Guru-guru diberikan kebebasan untuk menentukan skenario pembelajaran yang sesuai dengan kebutuhan dan karakteristik peserta didik. Pada dasarnya setiap peserta didik unik. Mereka memiliki potensi masing-masing. Dibalik kekurangannya, ada potensi yang bisa dikembangkan dan ditingkatkan oleh guru.
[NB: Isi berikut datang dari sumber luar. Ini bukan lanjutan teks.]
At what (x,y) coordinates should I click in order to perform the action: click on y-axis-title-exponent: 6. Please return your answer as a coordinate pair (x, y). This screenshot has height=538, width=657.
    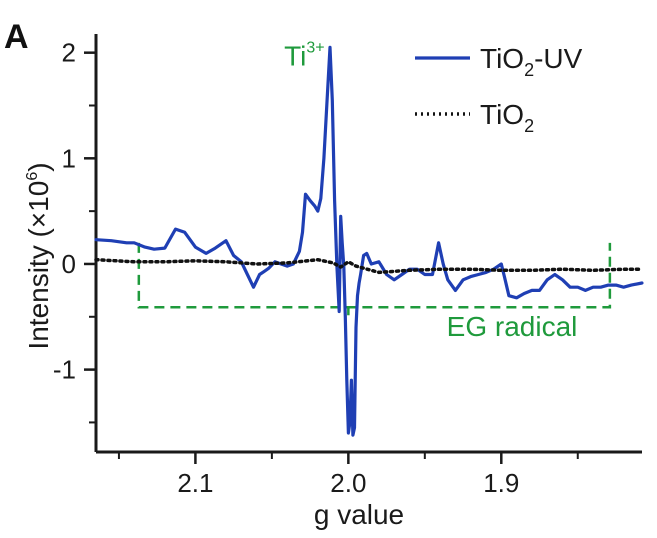
    Looking at the image, I should click on (32, 176).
Di sinilah perlunya kemampuan guru dalam mengidentifikasi setiap potensi peserta didiknya.
Pembelajaran terdiferensiasi atau pembelajaran yang sesuai dengan karakteristik peserta didik sangat disarankan dilaksanakan oleh guru dalam rangka menerapkan pembelajaran yang berpihak kepada peserta didik.Â
Hal ini memang bukan hal yang mudah. Guru dituntut untuk semakin kreatif menerjemahkan harapan dan keinginan peserta didik. Kuncinya, guru harus belajar dan terus belajar beragam strategi pembelajaran yang sesuai dengan situasi, kondisi, dan karakter peserta didik.
Beragam sumber belajar saat ini sudah banyak tersedia baik pada modul, aplikasi, atau internet, baik yang difasilitasi oleh Kemdikbudristek maupun oleh organisasi profesi dan komunitas belajar guru. Apalagi di tengah tuntuntan pemanfaatan teknologi informasi dan komunikasi (TIK) dalam pembelajaran, guru saat ini mau tidak mau harus mau beradaptasi agar tetap bisa memberikan layanan pembelajaran yang optimal kepada peserta didik.Â
Pandemi Covid-19 yang terjadi sejak Maret 2020 telah "memaksa" guru untuk belajar TIK karena ada perubahan pembelajaran yang pada awalnya tatap muka menjadi pembelajaran jarak jauh (PJJ) dengan sistem dalam jaringan (daring) atau belajar dari rumah (BDR). Walau demikian, bagi peserta didik yang terbatas oleh fasilitas laptop/smartphone, akses dan internet tetap diberikan pilihan pembelajaran luar jaringan (luring).
Pembelajaran yang menantang sekaligus menyenangkan perlu menjadi pengalaman yang berkesan bagi peserta didik. Pembelajaran kooperatif dan kolaboratif berbasis proyek sangat disarankan untuk mewujudkan hal tersebut. Terlebih lagi, saat ini guru diharapkan turut membangun karakter profil Pelajar Pancasila yang diantaranya dilaksanakan dalam bentuk proyek pembelajaran.
Demokratisasi dalam pembelajaran sangat terasa di era merdeka belajar saat ini. Tinggal bagaimana sekolah dan guru memanfaatkan hal tersebut dengan sebaik-baiknya. Apapun jenis kurikulum yang digunakan oleh sekolah dan apapun strategi pembelajaran yang digunakan oleh guru, fokus utamanya adalah kepada peserta didik.